Specifies which MAC address to use for sending raw ethernet frames.

proxy

Establishes TCP connections with a final target through supplied chain of one or more HTTP or SOCKS4 proxies.

badsum

Uses an invalid TCP, UDP or SCTP checksum for packets sent to target hosts.

ipv6

Enforces the use of IPv6 addresses.

sendMechanism

Forces Nmap to use the specified send mechanism.
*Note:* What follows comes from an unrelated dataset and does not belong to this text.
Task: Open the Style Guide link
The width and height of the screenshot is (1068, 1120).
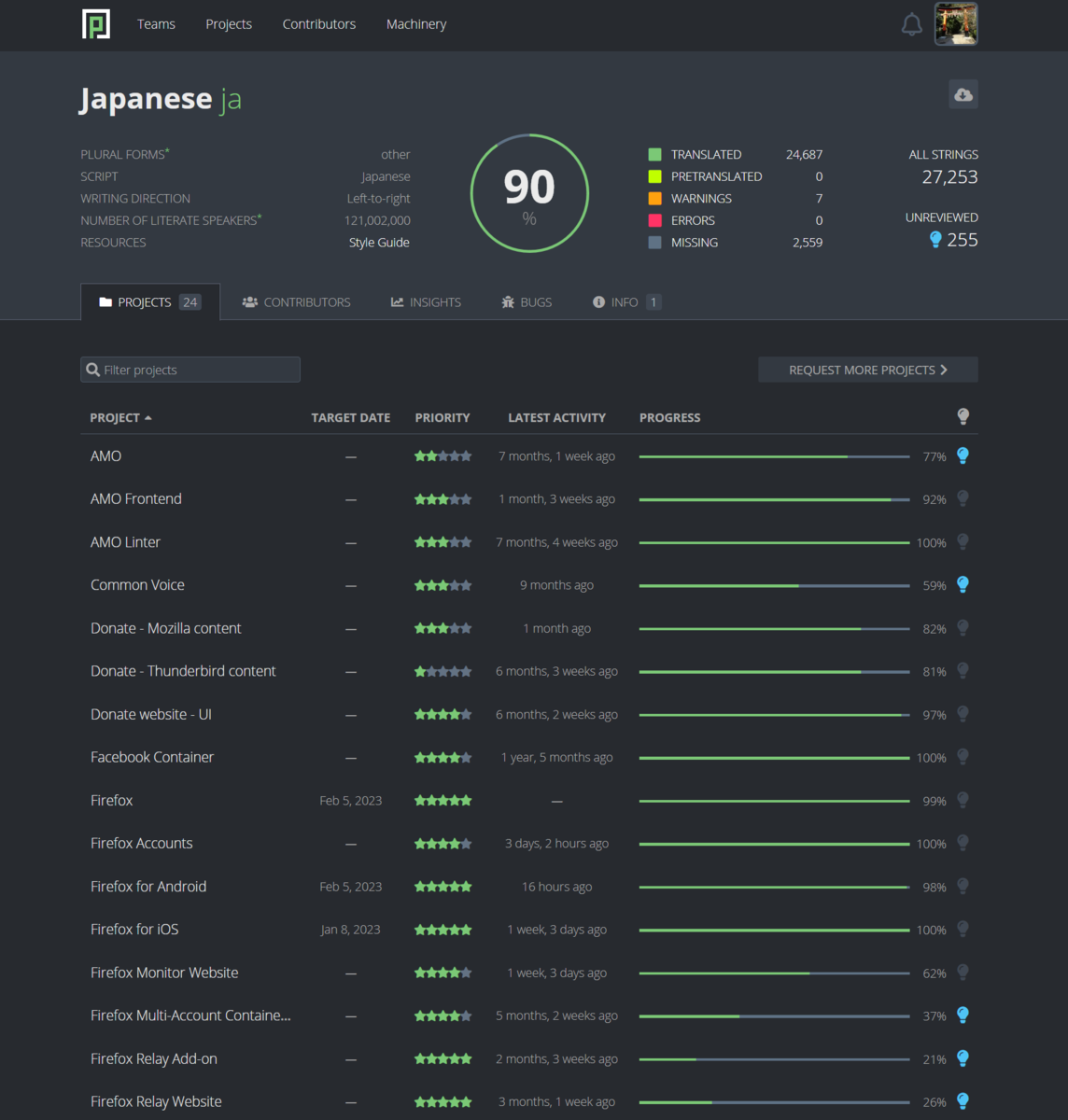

  • ip Sends packets via raw IP sockets rather than sending lower level ethernet frames.
  • eth Sends packets at the raw ethernet (data link) layer rather than the higher IP (network) layer.
  • auto Tells Nmap to automatically select the proper send mechanism. Same as not defining the send mechanism.

disableArpPing

Nmap normally does ARP or IPv6 Neighbor Discovery discovery of locally connected ethernet hosts, even if other host discovery options are used. Use this option to disable this implicit behavior.

randomizePorts

By default, the ports to be scanned are randomized. This randomization is normally desirable. Set this options to false to scan the ports in sequential order instead.

skipHostDiscovery

This option skips the host discovery stage altogether. This options is necessary, when target hosts do not respond to ICMP ping packets.

port

Only scan the specified ports. This options specifies which ports should be scanned and overrides the default. Ports can also be specified by name according to what the port is referred in the nmap-services file.

portRatio

Scans all ports in the nmap-services file with a ratio greater that the given value. The value must be between 0.0 and 1.0.

topPorts

Scans the specified highest ratio ports found in the nmap-services file after excluding all port specified by excludePort. The value must be 1 or greater.